Acquirer Number of deals Total deal value
FIS-Metavante 42 $12.7bn
First Data Corp 20 $9bn
Fiserv 28 $5.3bn

Source: The 451 M&A KnowledgeBase

IBM-Sun: Nothing but March madness?

Contact: Brenon Daly

Maybe the speculation around IBM buying Sun Microsystems was nothing more than a bit of March Madness. When reports surfaced last month that a deal could be in the works, Sun’s long-ailing shares soared from about $5 to nearly $9 in a single session. (At the time, we also looked at what a potential pairing of the tech giants might mean.) And it wasn’t just sporadic trading that powered the mid-March move. More than 160 million Sun shares traded the day after The Wall Street Journal carried its report on initial talks, meaning volume was eight times heavier than average.

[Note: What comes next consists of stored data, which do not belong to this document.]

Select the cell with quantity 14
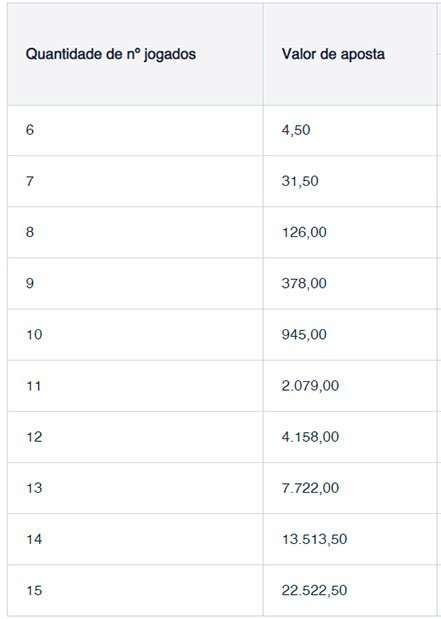The width and height of the screenshot is (441, 619). (x=135, y=539)
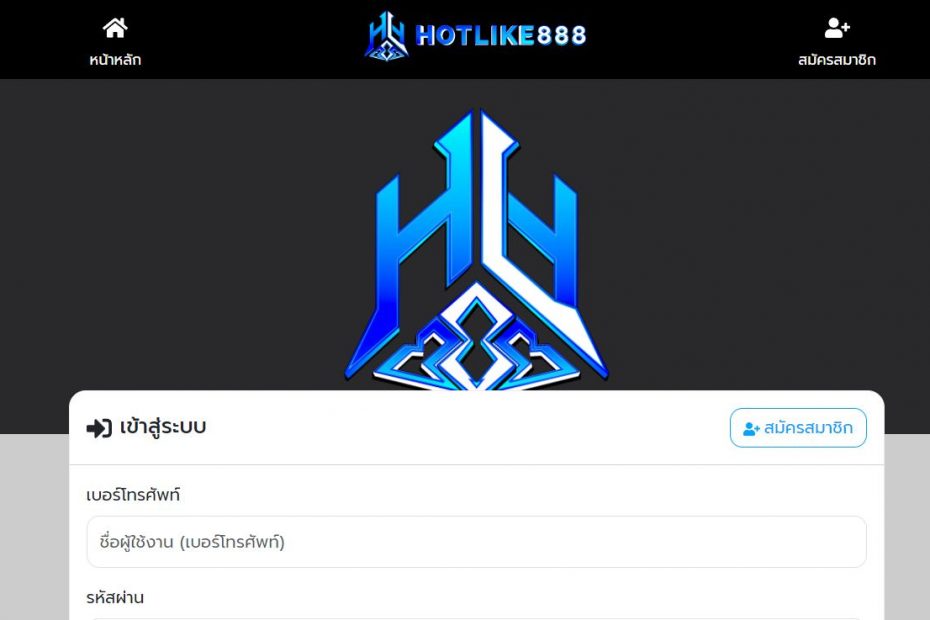
Task: Click the 888 digits in header logo
Action: (x=561, y=36)
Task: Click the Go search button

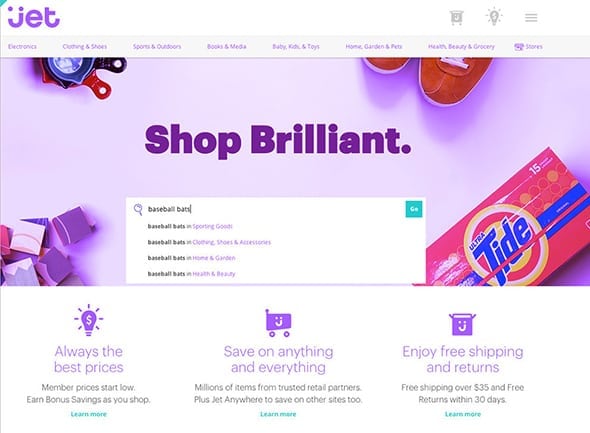Action: [414, 209]
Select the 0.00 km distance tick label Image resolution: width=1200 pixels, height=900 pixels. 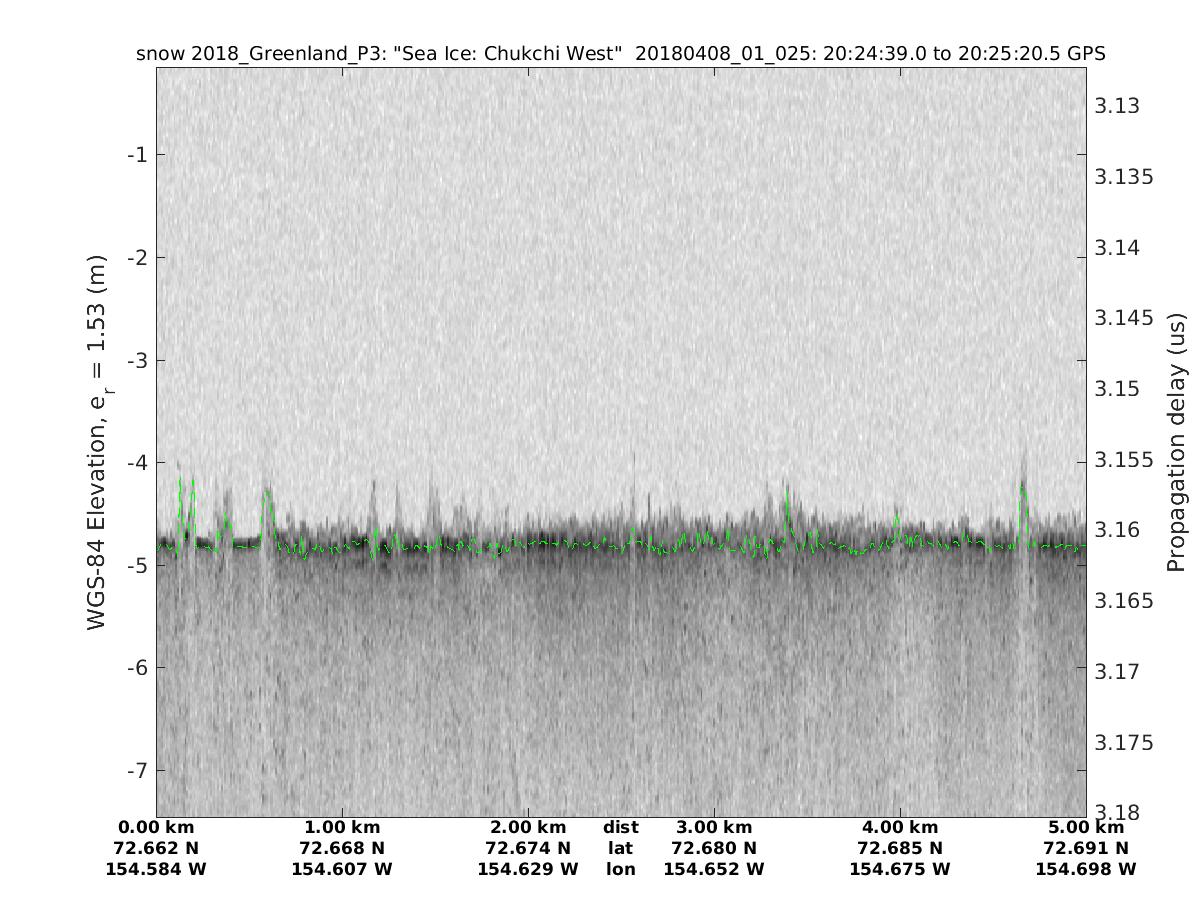pos(156,827)
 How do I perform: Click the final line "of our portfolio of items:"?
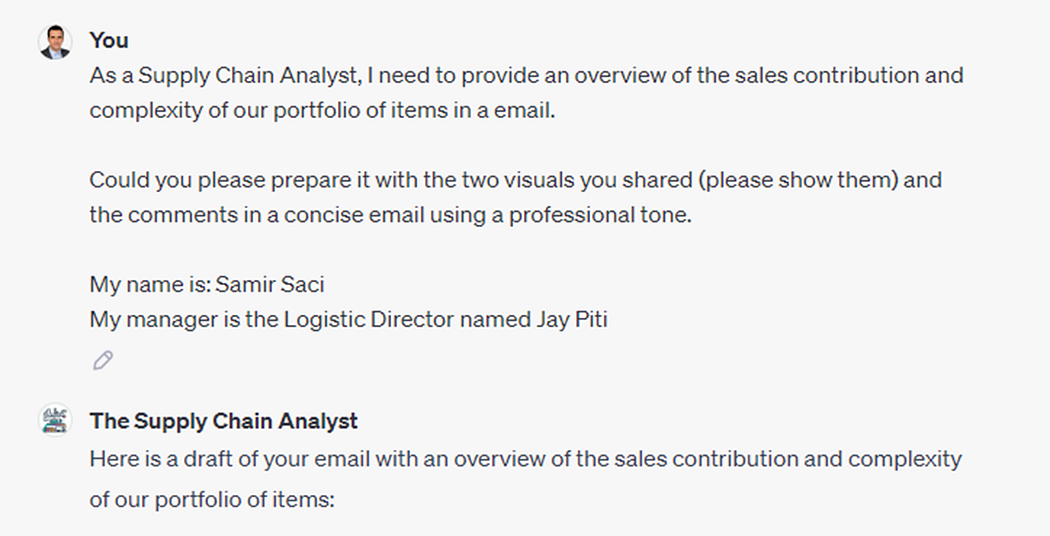(210, 497)
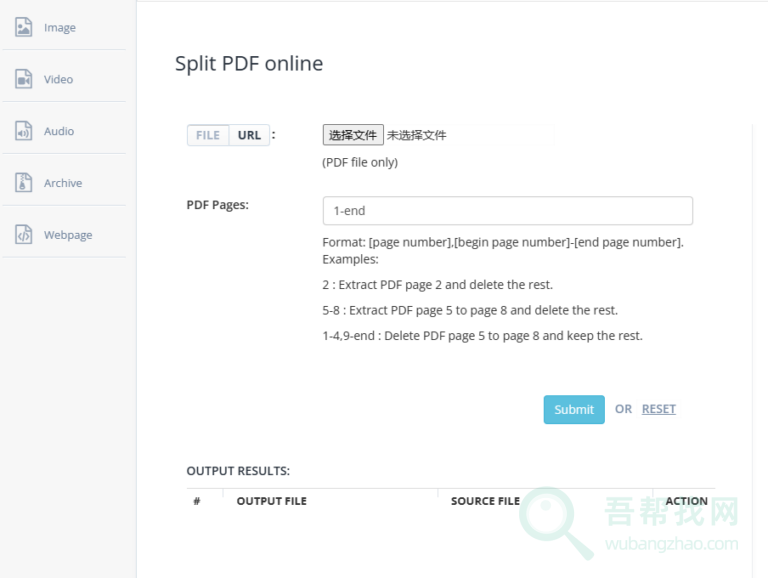The width and height of the screenshot is (768, 578).
Task: Click the ACTION column header
Action: point(686,501)
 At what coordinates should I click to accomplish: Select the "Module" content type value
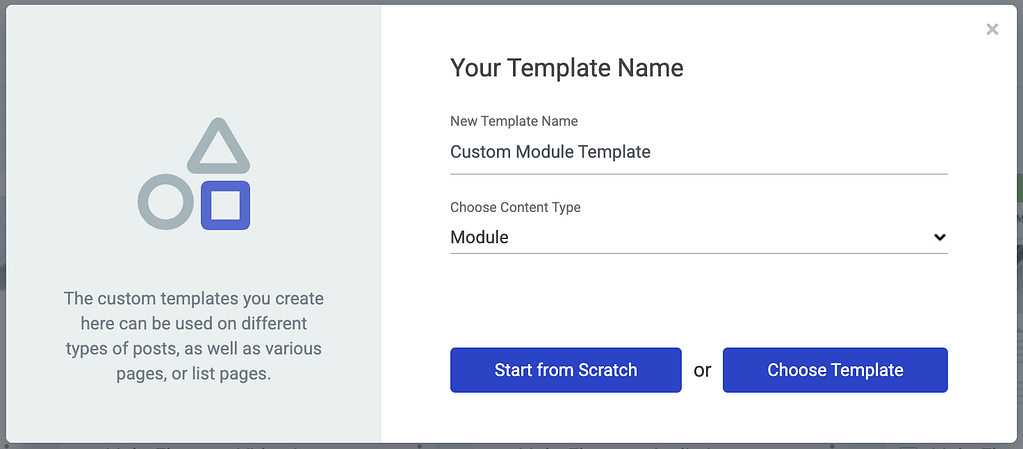point(480,237)
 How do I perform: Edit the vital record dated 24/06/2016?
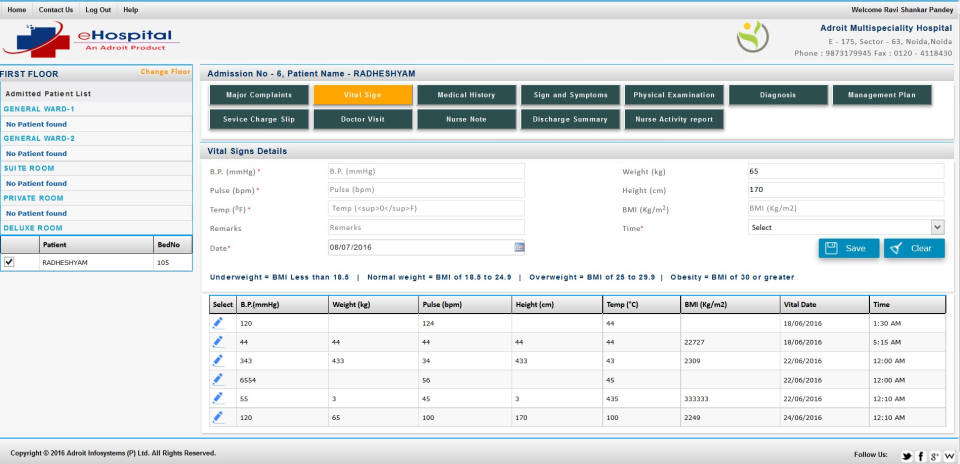(x=218, y=416)
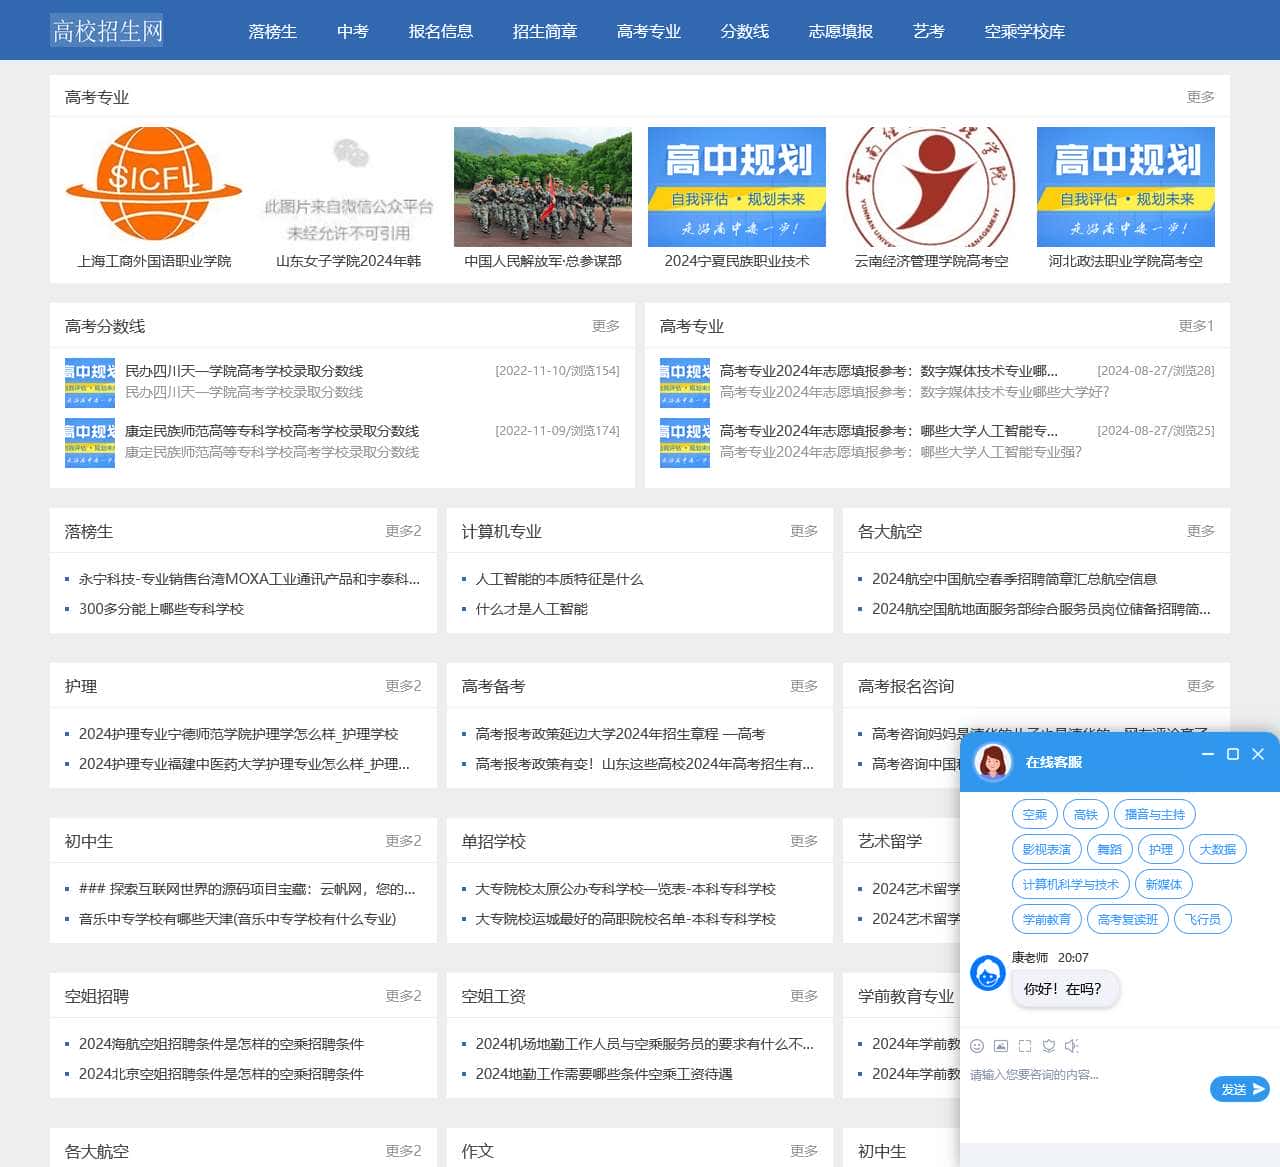Open the emoji picker in the chat window
This screenshot has height=1167, width=1280.
(977, 1045)
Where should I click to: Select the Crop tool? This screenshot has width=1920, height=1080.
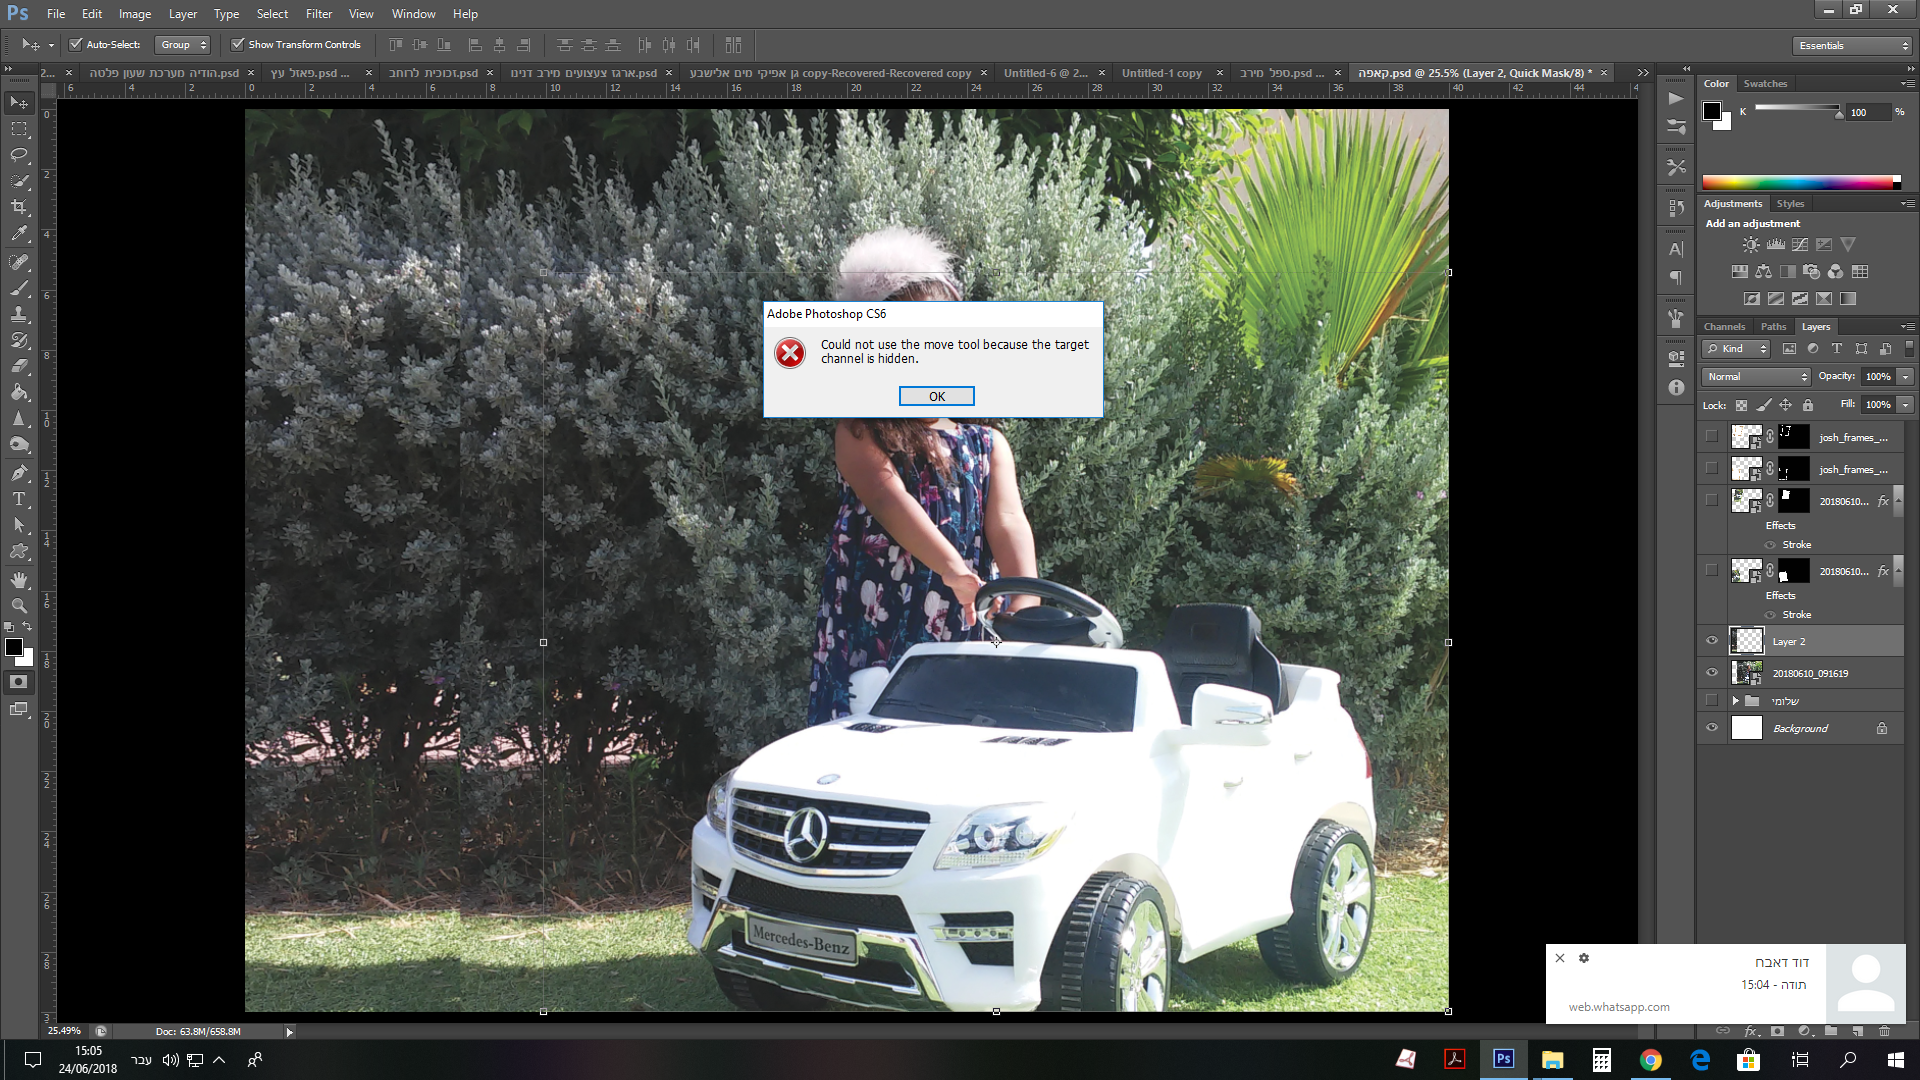(x=19, y=207)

It turns out that anybody who bought the stock from then until last Friday is now underwater. (Or to continue our NCAA basketball terminology, they’ve had their bracket busted.) Both the WSJ and The New York Times reported Monday that a deal – even at a lowered price – may be off the table. Sun shares gave up one-quarter of their value in Monday afternoon trading, falling to about $6.50 each. Volume was again several times heavier than average.

Amid all these reports of tough negotiating and ‘recalibrated’ deal terms, we’re reminded of the five-month saga of one public company buying another public company last year. In mid-July, Brocade Communications unveiled a $3bn offer for Foundry Networks, paying nearly all of that in cash and only a tiny slice in equity. As the equity markets plunged last October, the two sides agreed to lower the deal value to $2.6bn by trimming the cash price and removing the equity component. (Brocade shares had been cut in half during the time from the announcement to the readjustment.)

Now, the combined Brocade-Foundry entity, which has existed since mid-December, has a total market capitalization of just $1.5bn. In fact, my colleague Simon Robinson recently speculated that Brocade may be attracting interest from suitors. One of the names that has popped up? IBM, which would get an instant presence in the networking market. And if Big Blue is done with Sun (as reports suggest), then perhaps the company will just shift its M&A focus.

A (Big) Blue-colored Sun?

Contact: Brenon Daly

Just two days after Cisco took the fight to its longtime allies in the server wars, IBM is now looking to buy some ammunition of its own. Big Blue is reportedly mulling a $6.5bn bid for Sun Microsystems, according to The Wall Street Journal. The deal would be the largest tech transaction (excluding telecom M&A) since Hewlett-Packard jabbed at IBM’s giant services division, paying $13.9bn for EDS last May. If it comes to pass, a pairing of IBM and Sun would also radically change the battle lines in the broader fight to build out datacenters, specifically around server, storage and software offerings.

Take the server market. If the deal goes through, a combined IBM-Sun would dominate the high-end, RISC-based, Unix-based symmetrical multiprocessor server market, leaving HP a distant third. However, one point that might pose a challenge for Big Blue is how long it would want to continue with Sun’s Sparc architecture, a direct clash with its own Power chips and System-p servers. Turning to storage, IBM is probably less excited about Sun’s assets in that market. Sun’s storage business has been languishing in the doldrums for years, despite Sun supporting it with its largest-ever acquisition, its mid-2005 purchase of StorageTek for $4.1bn in cash. Nonetheless, there are probably enough enterprise customers locked into Sun’s high-end, mainframe-centric tape business to interest Big Blue. And in software, IBM and Sun are both committed to open source, although we would add that they have slightly different models for monetizing their investments there.

Of course, there’s a chance that the reported talks may not result in a deal. However, we would note that Sun shares are behaving as if it will go through, soaring nearly 80% in early Wednesday afternoon trading to $8.80. That’s essentially where they were last September. That fact probably won’t be lost on Sun’s largest shareholder, Southeastern Asset Management. The activist investor, which has indicated that it talked with Sun to explore a possible sale of the company, among other steps to ‘maximize shareholder value,’ holds some 20% of Sun stock, according to its most-recent SEC filing.